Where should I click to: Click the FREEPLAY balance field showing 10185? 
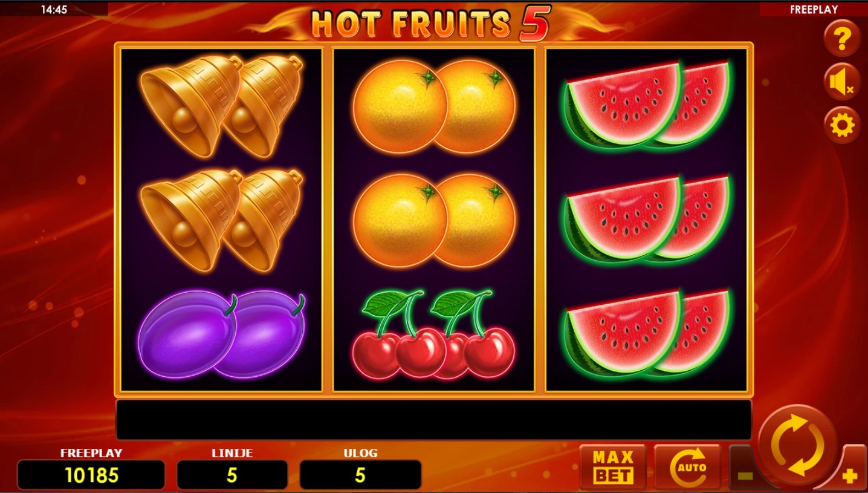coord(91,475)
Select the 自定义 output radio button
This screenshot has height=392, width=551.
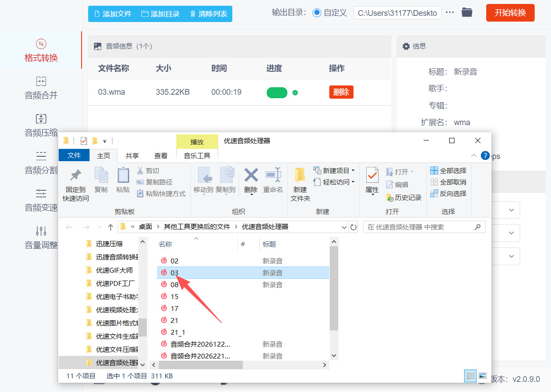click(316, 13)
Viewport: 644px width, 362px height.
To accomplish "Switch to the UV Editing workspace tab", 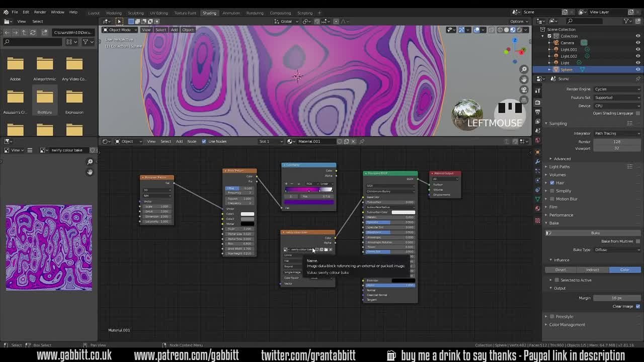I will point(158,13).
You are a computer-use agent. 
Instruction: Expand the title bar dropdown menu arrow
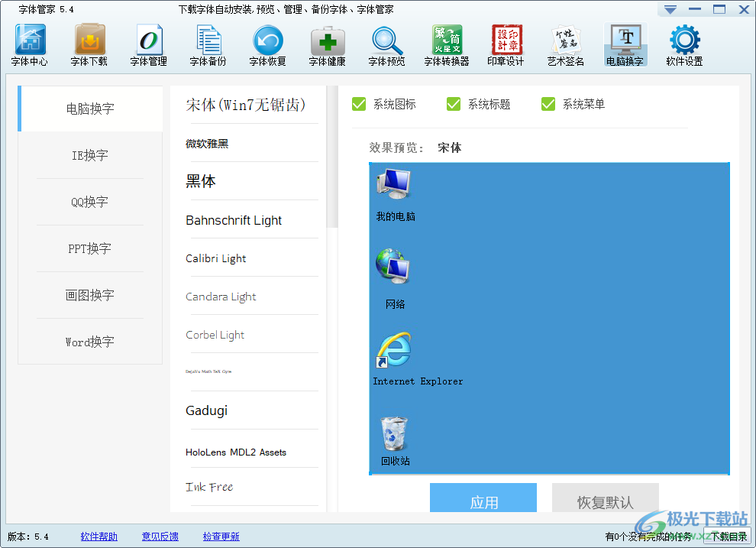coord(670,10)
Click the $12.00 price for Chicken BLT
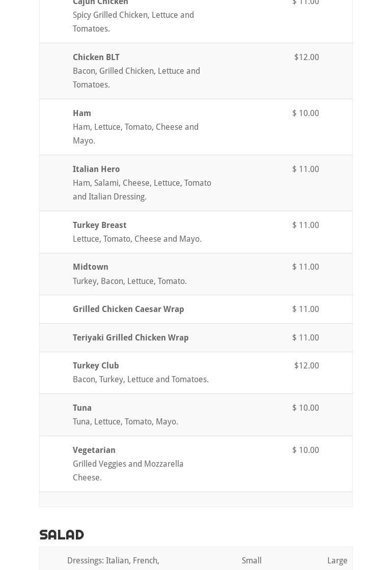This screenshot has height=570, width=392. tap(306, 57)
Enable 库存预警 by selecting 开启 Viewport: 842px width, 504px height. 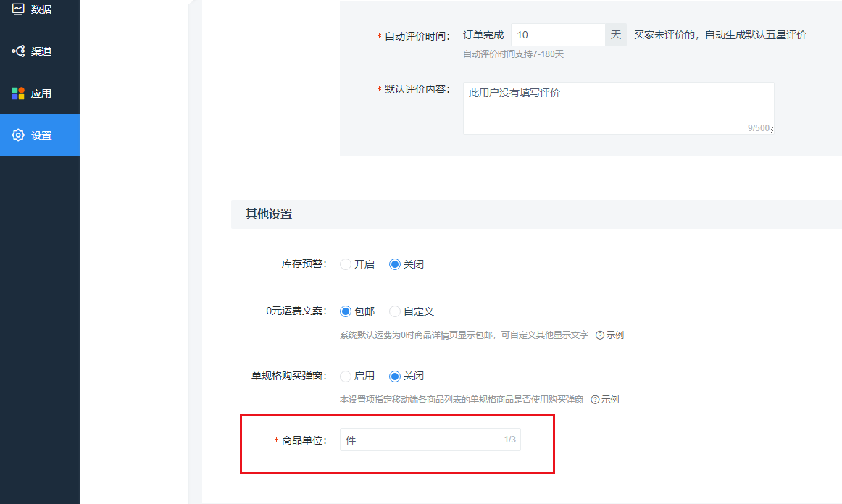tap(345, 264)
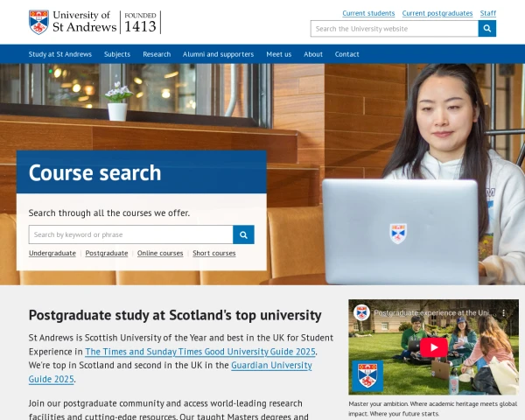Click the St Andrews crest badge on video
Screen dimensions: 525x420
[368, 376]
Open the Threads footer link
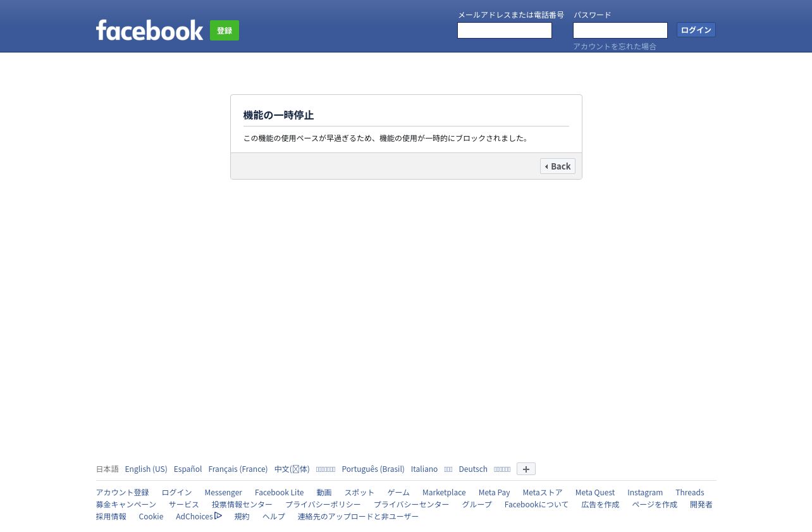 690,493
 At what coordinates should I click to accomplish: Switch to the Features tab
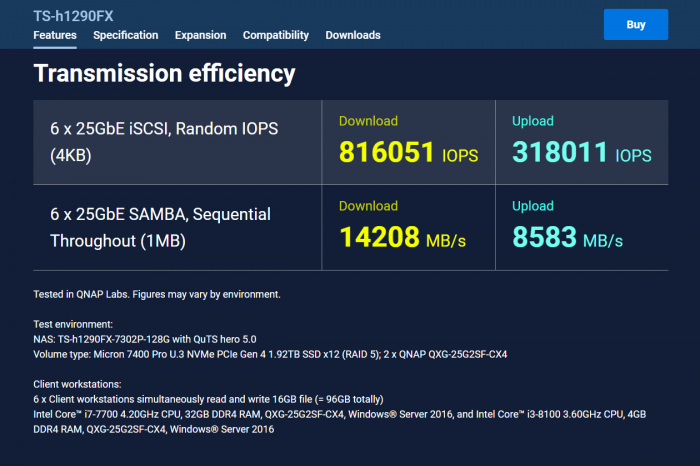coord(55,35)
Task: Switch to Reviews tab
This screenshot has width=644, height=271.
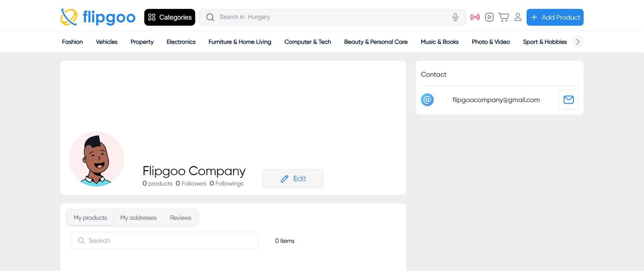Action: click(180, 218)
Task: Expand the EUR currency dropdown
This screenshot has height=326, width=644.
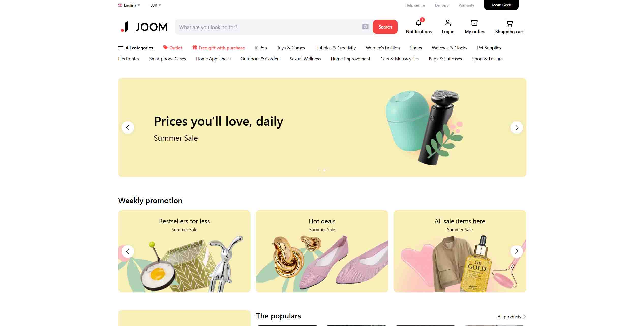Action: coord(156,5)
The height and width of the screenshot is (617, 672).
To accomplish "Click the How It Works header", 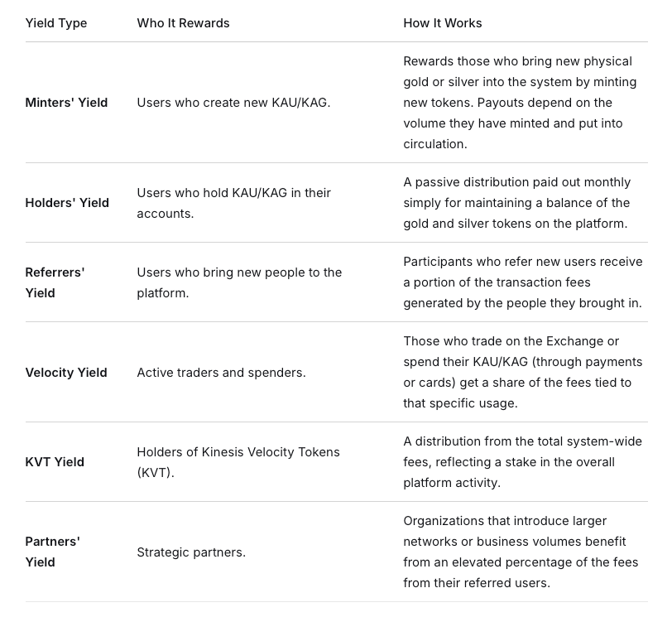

■ ■ ■

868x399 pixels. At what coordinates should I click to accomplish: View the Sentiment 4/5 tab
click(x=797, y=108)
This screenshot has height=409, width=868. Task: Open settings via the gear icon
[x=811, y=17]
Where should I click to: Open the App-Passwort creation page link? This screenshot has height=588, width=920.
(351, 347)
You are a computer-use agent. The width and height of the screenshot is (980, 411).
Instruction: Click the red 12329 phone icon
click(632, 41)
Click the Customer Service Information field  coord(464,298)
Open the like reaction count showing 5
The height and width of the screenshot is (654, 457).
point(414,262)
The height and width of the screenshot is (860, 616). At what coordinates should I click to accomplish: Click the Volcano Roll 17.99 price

■ ■ ■

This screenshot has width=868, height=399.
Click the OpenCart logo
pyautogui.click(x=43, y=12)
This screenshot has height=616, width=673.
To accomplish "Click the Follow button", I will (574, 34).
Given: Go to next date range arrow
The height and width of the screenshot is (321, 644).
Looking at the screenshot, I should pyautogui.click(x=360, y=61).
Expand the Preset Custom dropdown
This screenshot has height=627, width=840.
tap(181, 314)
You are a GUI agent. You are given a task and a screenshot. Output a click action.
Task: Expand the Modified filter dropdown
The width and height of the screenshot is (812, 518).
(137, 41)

■ ■ ■

- _Task to carry out_
Note how many lines above hold "agent" and give that figure alone.

- _Finished exercise_
3